(Records contained in a dataset)
################

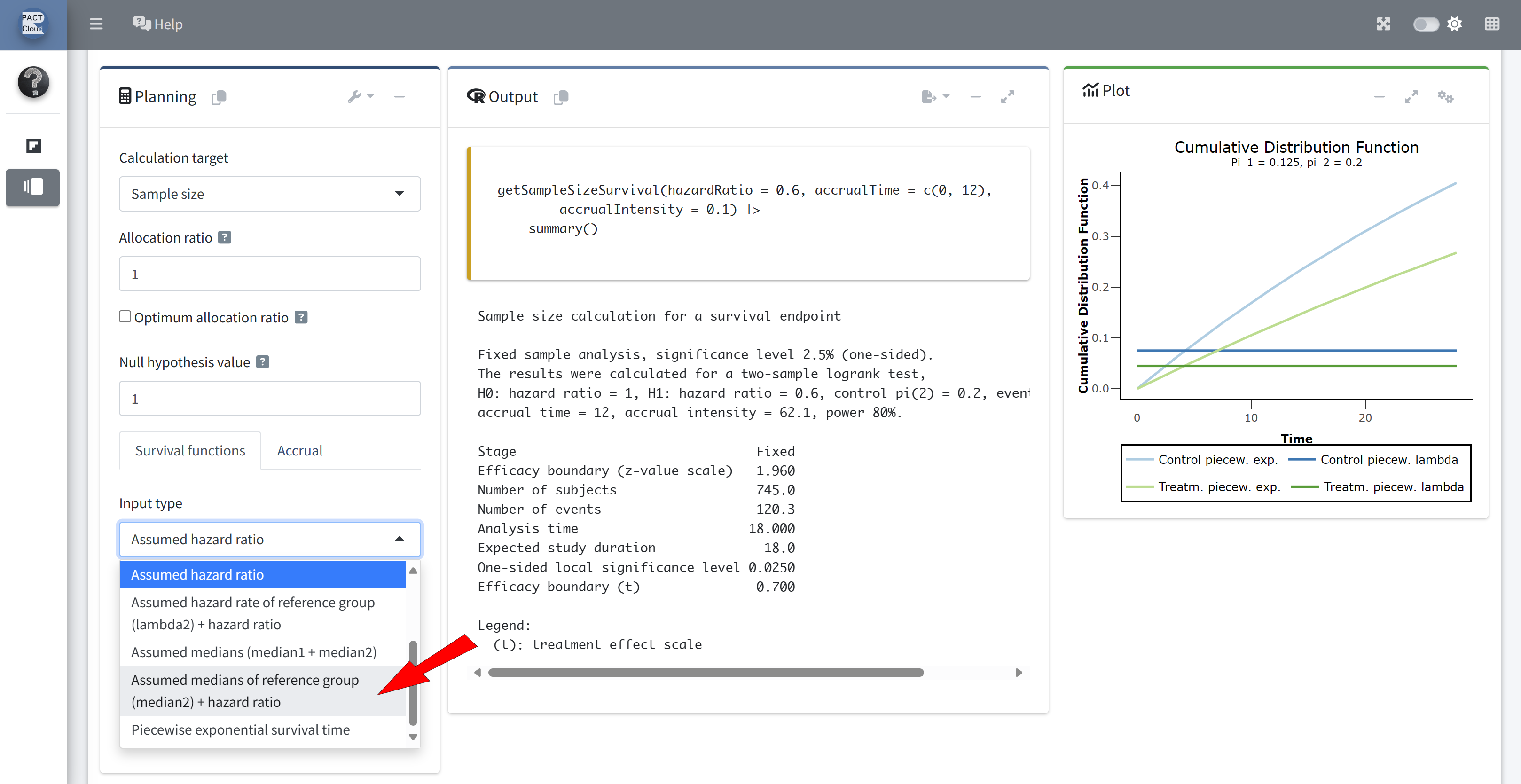Click Allocation ratio help badge

point(224,237)
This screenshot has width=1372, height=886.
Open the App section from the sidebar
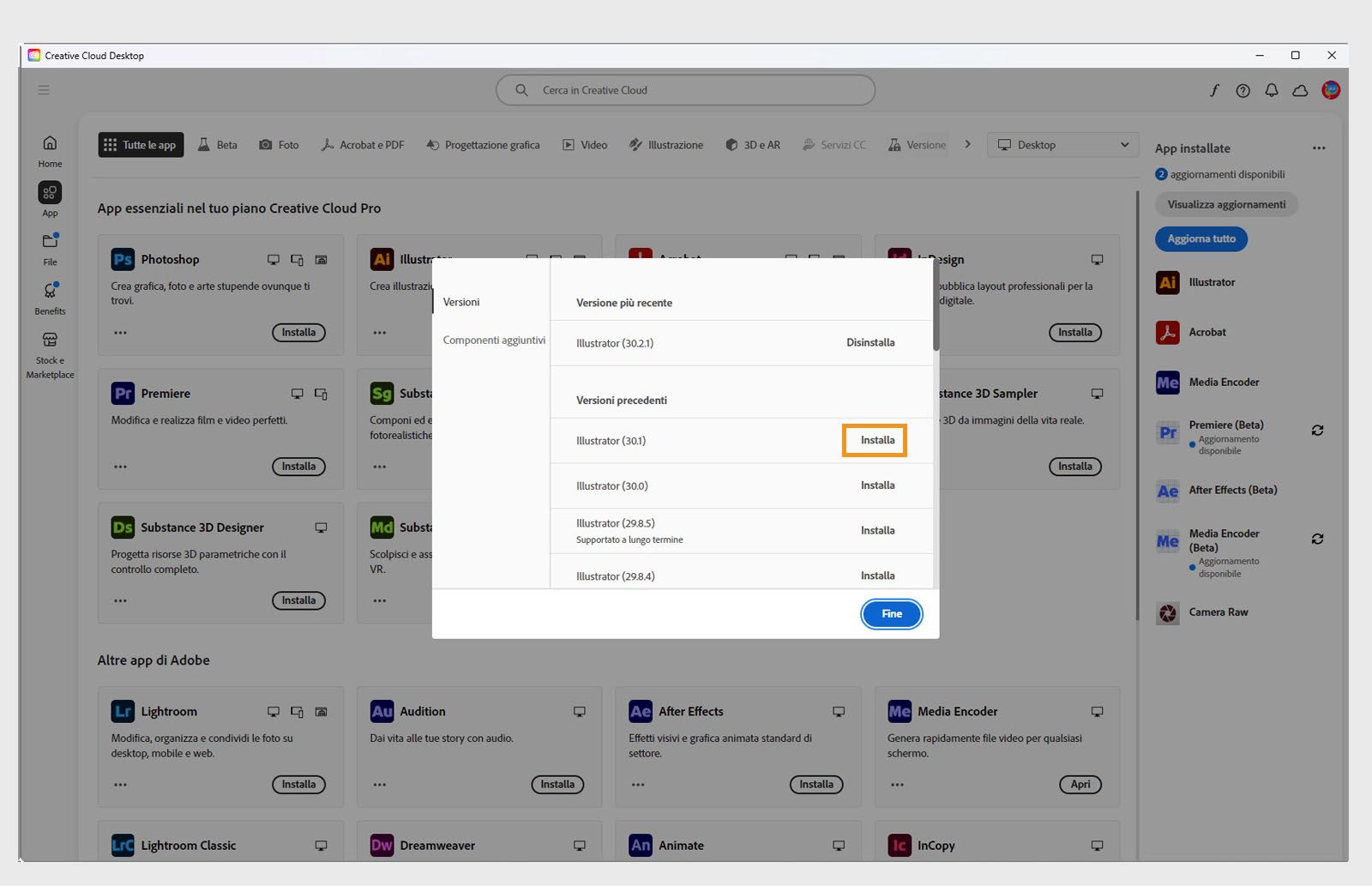49,198
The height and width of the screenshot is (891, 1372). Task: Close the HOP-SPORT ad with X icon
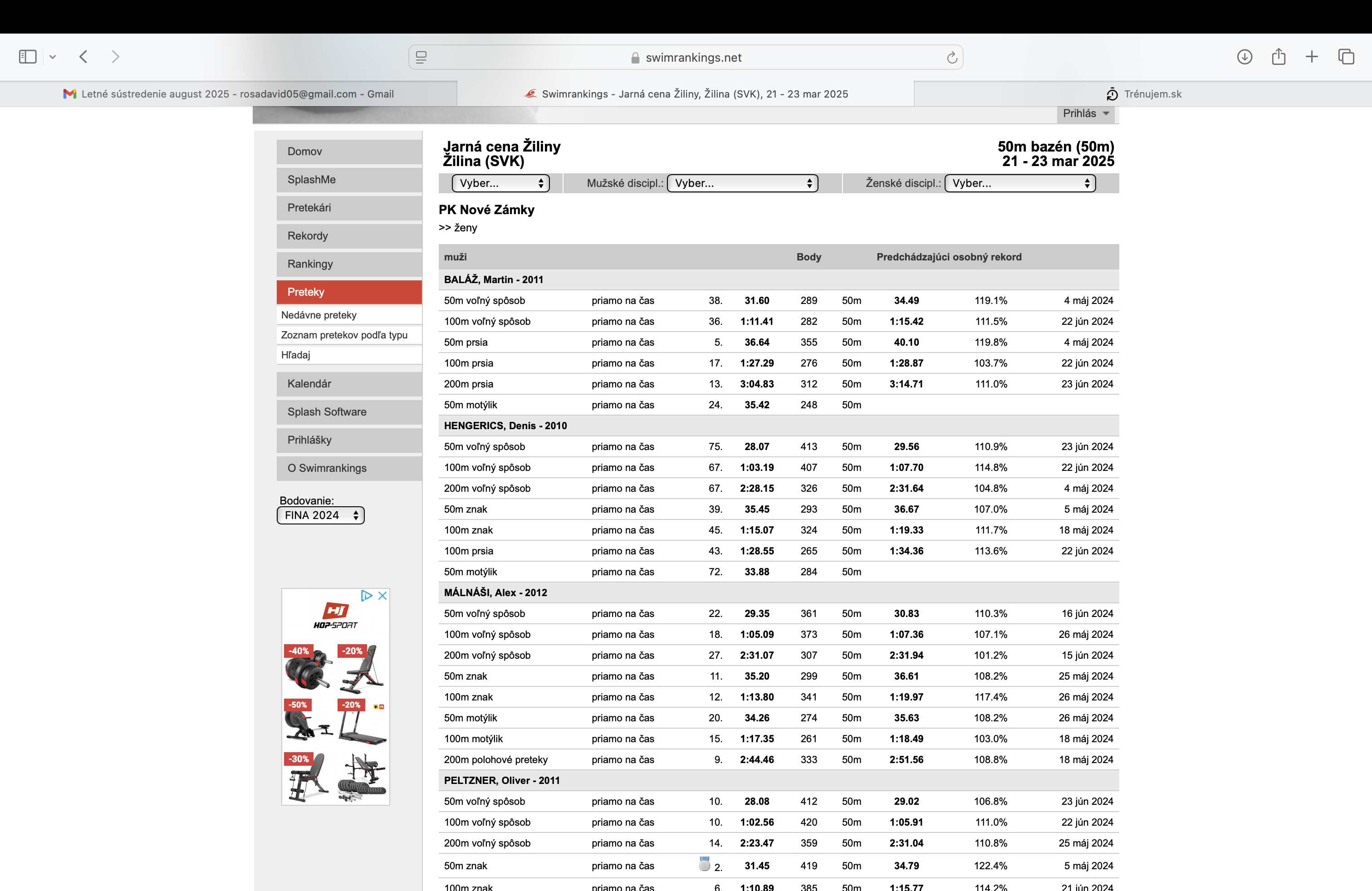pyautogui.click(x=382, y=596)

################

_Exercise requirements_
Drop the pictures, then transcribe the lines from the one containing "Open the App section from the sidebar" to the end of the data above, exactly and nothing more.

_Response to the task_
Open the App section from the sidebar
49,198
The height and width of the screenshot is (891, 1372). Task: Close the HOP-SPORT ad with X icon
pyautogui.click(x=382, y=596)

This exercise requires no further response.